▸ Exercise data
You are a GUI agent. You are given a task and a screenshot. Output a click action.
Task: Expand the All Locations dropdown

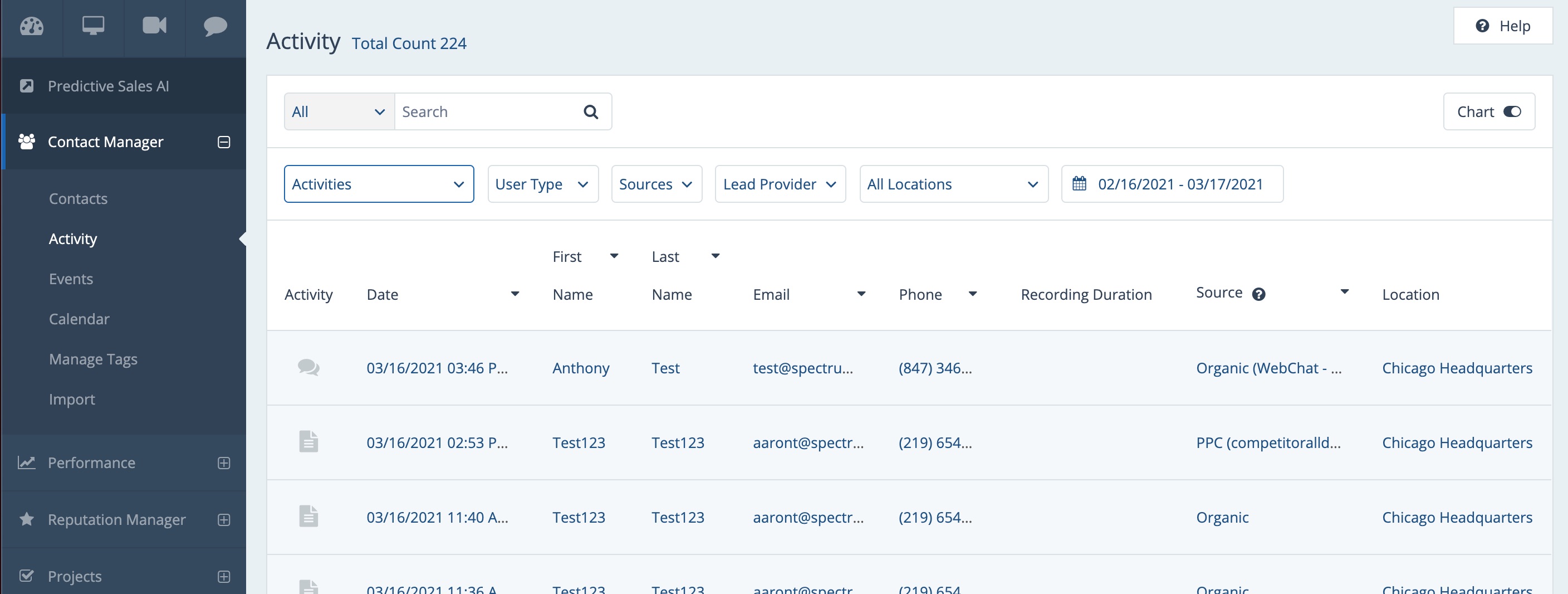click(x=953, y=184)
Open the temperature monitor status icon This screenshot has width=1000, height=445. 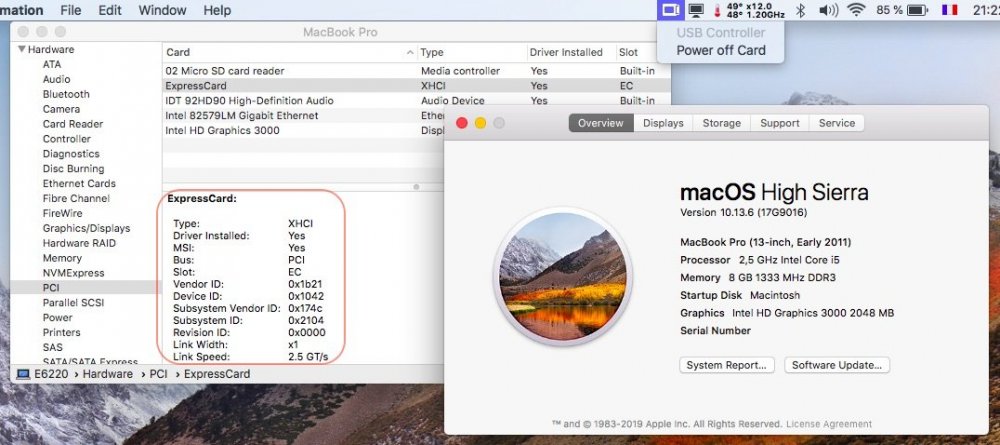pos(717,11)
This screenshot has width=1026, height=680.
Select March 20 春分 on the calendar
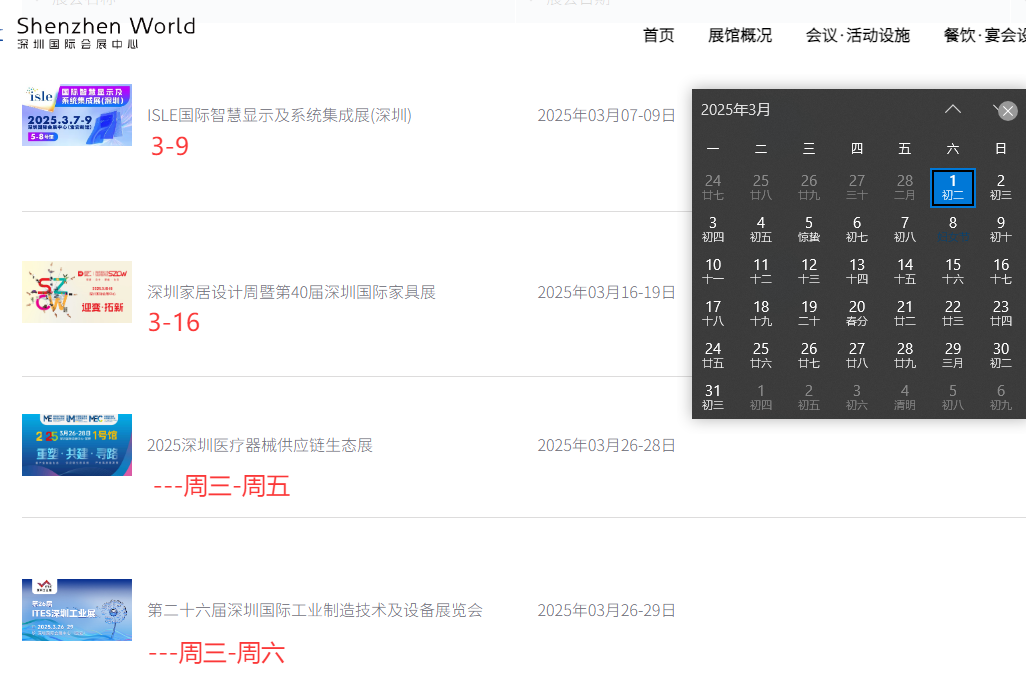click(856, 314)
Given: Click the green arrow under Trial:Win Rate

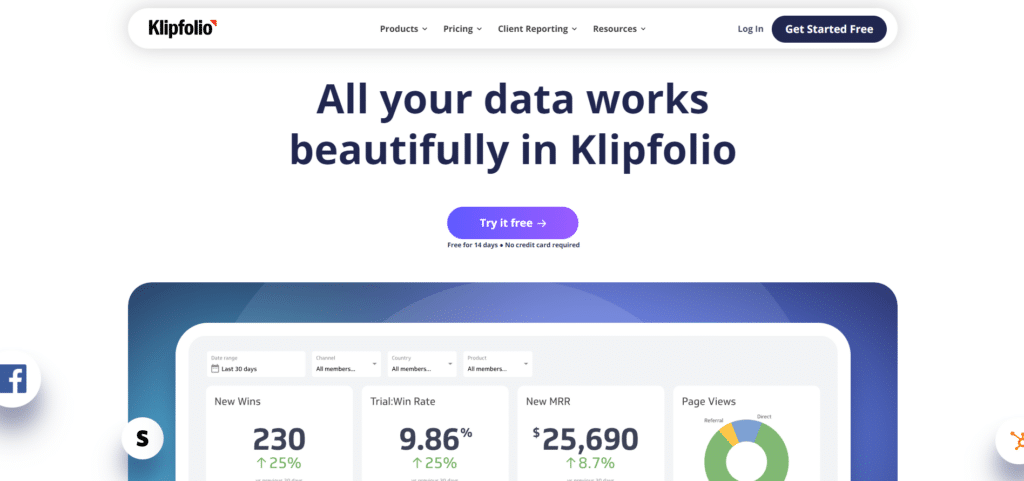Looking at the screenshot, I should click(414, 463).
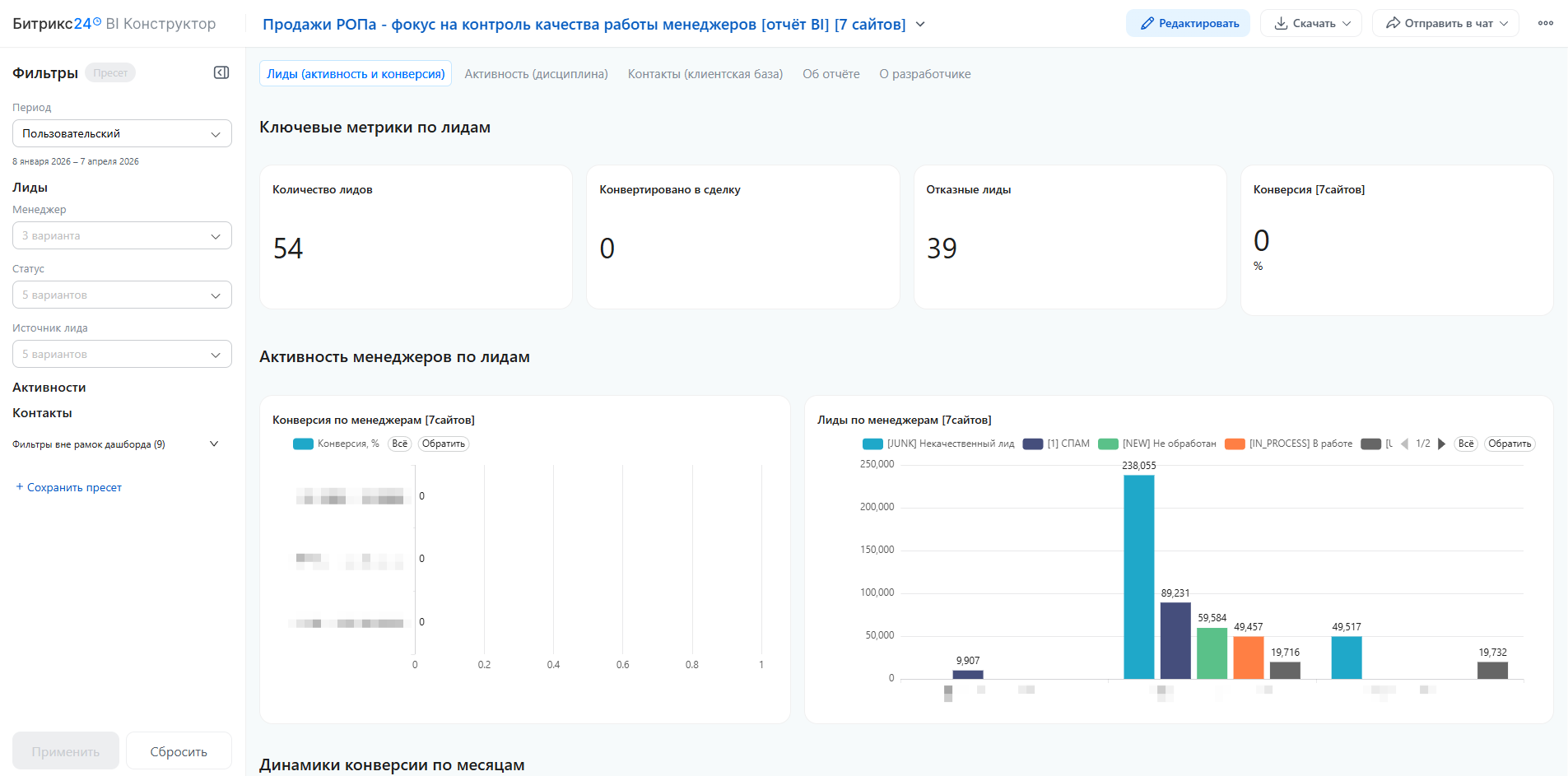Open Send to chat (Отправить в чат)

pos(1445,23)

▸ Work instructions
Leave the pictures out, and retype exactly the lines from the one containing "This screenshot has width=1026, height=680." through the last line of the entries above, both included.

▸ Written answer
This screenshot has width=1026, height=680.
Select March 20 春分 on the calendar
click(856, 314)
Given: Click the green arrow under Trial:Win Rate

Looking at the screenshot, I should click(414, 463).
Open Send to chat (Отправить в чат)

pos(1445,23)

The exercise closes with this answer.